To the editor: We applaud the recent article by Murray et al. concerning the clinical importance of simulation emergency medical education. 1 Their 18-month, follow-up survey demonstrates that simulation education in emergency medicine not only fosters competency in technical skills, but also in clinical skills. Additionally, simulation education can also be used to teach about low-probability, high-impact events that are within the domain of our specialty.
Our simulation program within the Department of Emergency Medicine educates a multidisciplinary group of students who are currently in their clinical years. Most of them are medical and physician assistant students who are engaged in a 1- to 2-month emergency medicine clerkship program. Frequently, they are joined by pharmacology and nursing students attended by their own faculty.

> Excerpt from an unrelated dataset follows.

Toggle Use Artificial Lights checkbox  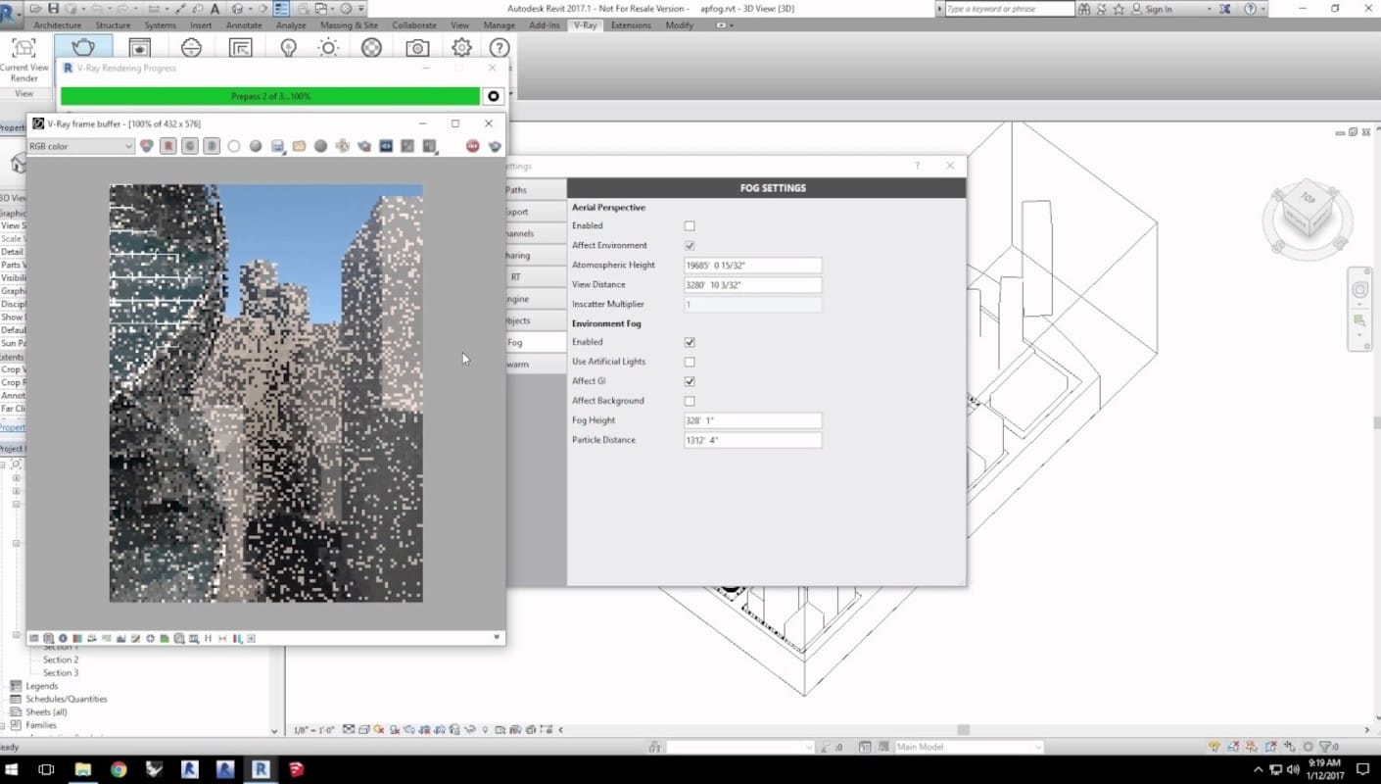click(690, 362)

Apart from skills training, the students receive interdisciplinary education on emergency medicine case scenarios using hybrid and high-fidelity simulators. However, there are two specific areas pertinent to emergency medicine that have been added to our curriculum simply because they are rare, rarely taught, and can be life-saving:
1) Emergency evacuation. Emergency evacuations of hospitals have occurred during the Fort McMurray wildfire, at St. John’s Regional Medical Center following the Joplin, Missouri tornado and Hurricane Sandy, to name but a few. Our students, at regular intervals, have been taught that reliance on backboards and intricate evacuation equipment may be unavailable or difficult to use. Exercising the Iserson method (bed sheets and mattresses), we are teaching our students to take ownership of this type of rare event, assume crisis leadership responsibilities, and safely rescue the immobile patient quickly and safely. 2
2) Active shooter. Hospitals are “soft targets” for both targeted and terrorist-driven violence. Yet, it is rare in U.S.-health care education to explore with students and clinicians the inherent conflict that they may face when shots are fired as they are caring for their patient. With our voluntary and safe “Speed, Impede, Make ‘em Bleed” program, we discuss “run,” “hide,” and “fight” options in the clinical setting. Then we drill an event using one floor of our simulation centre as an emergency department. We observe students’ reactions. Finally, we debrief discussing ethics, logistics, barricade and weapon options, and, most important, recovery. 3
The scientific data gathered by Murray et al., coupled with our own debriefings with the students and uniformly positive response serves, validate continuing simulation education and challenge us to explore new areas where simulation may be critical to the advancement of emergency medicine goals and objectives.